Constructivism was an artistic and architectural philosophy, which rejected the idea of autonomous art in favour of art as a practice for social purposes. This movement originated in Russia beginning in 1919, and had great effect on modern art movements of the 20th century, influencing major trends such as Bauhaus and the De Stijl movement.

Constructivism in Quote[edit]

  • [Constructivism is] not as a tool or even a specific method, but rather as a perfect union of the coming state and the movement’s ‘spiritual’ aims.
  • We know only what we do, what we make, what we construct ; and all that we make, all that we construct, are realities. I call them images, not in Plato's sense (namely that they are only reflections of reality), but I hold that these images are the reality itself and that there is no reality beyond this reality except when in our creative process we change the images: then we have created new realities.
    • Naum Gabo cited in: Eidos: a journal of painting, sculpture and design. (1950) Nr.1, p. 31
  • The reality of our century is technology: the invention, construction and maintenance of machines. To be a user of machines is to be of the spirit of this century. It has replaced the transcendental spiritualism of past eras
    • László Moholy-Nagy, his quote on the spirit of the century (1921); as quoted in Abstract Art, Anna Moszynska, Thames and Hudson 1990, page 93
  • Everyone is equal before the machine.. ..everyone can be the machine’s master or its slave.
    • László Moholy-Nagy, quote on the machine-era (1922); as quotes in Abstract Art, Anna Moszynska, Thames and Hudson 1990, page 93
  • We believe that the elements in the chemical formula of our creative work, problem, invention, and art, correspond to the challenges of our age.
    • El Lissitzky (1967; 1980) El Lissitzky : Life, Letters, Texts. p. 378
  • Art must not be concentrated in dead shrines called museums. lt must be spread everywhere – on the streets, in the trams, factories, workshops, and in the workers' homes.
    • Vladimir Mayakovsky (1918) "Shrine or Factory?" ; translation from Mikhail Anikst et al. (eds.) Soviet Commercial Design of the Twenties (New York: Abbeville Press, 1987) p. 15.
  • My talent lies in the expression of my life and creative power through light, colour and form. As a painter I can convey the essence of life.

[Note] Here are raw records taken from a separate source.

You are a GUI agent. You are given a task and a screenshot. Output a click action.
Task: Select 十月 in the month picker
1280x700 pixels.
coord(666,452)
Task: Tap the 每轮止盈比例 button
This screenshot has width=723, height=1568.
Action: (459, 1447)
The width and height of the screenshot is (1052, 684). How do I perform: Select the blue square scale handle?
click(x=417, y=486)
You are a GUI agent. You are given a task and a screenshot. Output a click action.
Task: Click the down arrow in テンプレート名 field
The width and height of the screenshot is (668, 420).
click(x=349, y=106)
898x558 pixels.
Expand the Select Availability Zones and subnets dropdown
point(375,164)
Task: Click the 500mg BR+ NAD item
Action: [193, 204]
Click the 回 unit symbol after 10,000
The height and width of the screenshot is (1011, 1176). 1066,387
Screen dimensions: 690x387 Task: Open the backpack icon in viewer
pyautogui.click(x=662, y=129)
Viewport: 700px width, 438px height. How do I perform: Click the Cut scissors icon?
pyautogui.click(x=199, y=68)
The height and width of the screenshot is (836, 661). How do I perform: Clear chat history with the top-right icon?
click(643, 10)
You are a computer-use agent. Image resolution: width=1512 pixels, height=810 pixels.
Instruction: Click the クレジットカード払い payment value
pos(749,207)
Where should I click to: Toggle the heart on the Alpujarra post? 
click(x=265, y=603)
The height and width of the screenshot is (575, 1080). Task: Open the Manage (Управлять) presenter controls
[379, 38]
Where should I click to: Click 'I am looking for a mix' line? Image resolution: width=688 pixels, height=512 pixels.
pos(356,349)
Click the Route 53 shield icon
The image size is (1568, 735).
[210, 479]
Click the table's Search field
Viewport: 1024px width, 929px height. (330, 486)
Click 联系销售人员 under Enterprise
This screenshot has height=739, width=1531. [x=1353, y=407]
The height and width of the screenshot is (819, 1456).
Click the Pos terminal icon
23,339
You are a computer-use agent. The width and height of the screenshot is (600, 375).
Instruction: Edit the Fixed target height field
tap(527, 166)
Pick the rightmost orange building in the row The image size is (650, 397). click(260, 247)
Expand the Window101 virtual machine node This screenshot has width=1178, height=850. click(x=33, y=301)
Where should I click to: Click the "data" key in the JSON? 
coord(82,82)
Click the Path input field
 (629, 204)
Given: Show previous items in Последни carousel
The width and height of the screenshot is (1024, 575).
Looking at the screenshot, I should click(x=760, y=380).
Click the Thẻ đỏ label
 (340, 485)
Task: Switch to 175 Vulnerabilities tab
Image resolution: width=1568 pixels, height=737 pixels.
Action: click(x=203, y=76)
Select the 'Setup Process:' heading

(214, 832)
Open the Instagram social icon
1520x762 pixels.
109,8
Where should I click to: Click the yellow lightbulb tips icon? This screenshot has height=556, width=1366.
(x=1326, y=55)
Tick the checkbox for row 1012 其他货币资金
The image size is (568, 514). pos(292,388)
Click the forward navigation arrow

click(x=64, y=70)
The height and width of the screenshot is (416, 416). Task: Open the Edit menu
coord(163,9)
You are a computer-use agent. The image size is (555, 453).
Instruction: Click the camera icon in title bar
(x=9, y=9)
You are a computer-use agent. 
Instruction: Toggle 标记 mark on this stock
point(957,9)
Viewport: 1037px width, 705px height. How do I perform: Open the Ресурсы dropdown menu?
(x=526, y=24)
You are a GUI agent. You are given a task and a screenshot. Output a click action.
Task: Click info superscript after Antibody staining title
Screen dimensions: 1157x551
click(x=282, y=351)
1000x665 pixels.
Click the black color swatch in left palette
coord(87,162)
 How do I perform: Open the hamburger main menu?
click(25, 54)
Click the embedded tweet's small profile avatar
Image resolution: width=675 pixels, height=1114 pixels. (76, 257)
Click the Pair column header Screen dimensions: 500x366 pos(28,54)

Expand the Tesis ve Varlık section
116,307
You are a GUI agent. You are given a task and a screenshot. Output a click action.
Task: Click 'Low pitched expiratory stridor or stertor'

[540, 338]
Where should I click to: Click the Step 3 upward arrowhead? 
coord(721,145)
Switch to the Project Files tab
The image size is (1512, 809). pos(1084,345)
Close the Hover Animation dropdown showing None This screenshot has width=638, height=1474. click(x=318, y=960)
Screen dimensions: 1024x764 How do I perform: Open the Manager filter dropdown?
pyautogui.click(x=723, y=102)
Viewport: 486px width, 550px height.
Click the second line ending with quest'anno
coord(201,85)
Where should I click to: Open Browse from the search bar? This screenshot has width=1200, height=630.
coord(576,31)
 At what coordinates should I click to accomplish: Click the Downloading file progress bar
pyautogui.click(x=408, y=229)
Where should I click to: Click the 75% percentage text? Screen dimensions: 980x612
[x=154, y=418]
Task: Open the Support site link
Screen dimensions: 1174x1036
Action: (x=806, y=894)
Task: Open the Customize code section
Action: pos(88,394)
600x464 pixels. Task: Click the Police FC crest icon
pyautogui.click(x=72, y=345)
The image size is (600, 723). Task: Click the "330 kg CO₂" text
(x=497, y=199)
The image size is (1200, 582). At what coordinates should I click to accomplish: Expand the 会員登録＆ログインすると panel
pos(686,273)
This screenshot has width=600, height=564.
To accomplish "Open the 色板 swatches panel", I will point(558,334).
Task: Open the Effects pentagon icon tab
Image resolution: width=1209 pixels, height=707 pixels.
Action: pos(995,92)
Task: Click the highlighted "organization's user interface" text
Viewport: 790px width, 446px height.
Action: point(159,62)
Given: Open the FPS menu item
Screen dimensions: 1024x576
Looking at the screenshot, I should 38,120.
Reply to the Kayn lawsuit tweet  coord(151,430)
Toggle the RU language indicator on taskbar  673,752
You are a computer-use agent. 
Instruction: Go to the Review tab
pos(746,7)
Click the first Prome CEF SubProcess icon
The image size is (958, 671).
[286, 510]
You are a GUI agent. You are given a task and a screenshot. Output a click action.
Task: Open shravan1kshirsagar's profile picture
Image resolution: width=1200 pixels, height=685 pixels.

    • László Moholy-Nagy in: Art of the 20th century, Part 1 by Karl Ruhrberg, Klaus Honnef, Manfred Schneckenburger, Ingo F. Walther, Christiane Fricke (2000) p. 178
  • Art is a spiritual function of man, which aims at freeing him from life’s chaos. Art is free in the use of its means in any way it likes, but is bound to its laws and to its laws alone. The minute it becomes art, it becomes much more sublime than a class distinction between proletariat and bourgeoisie.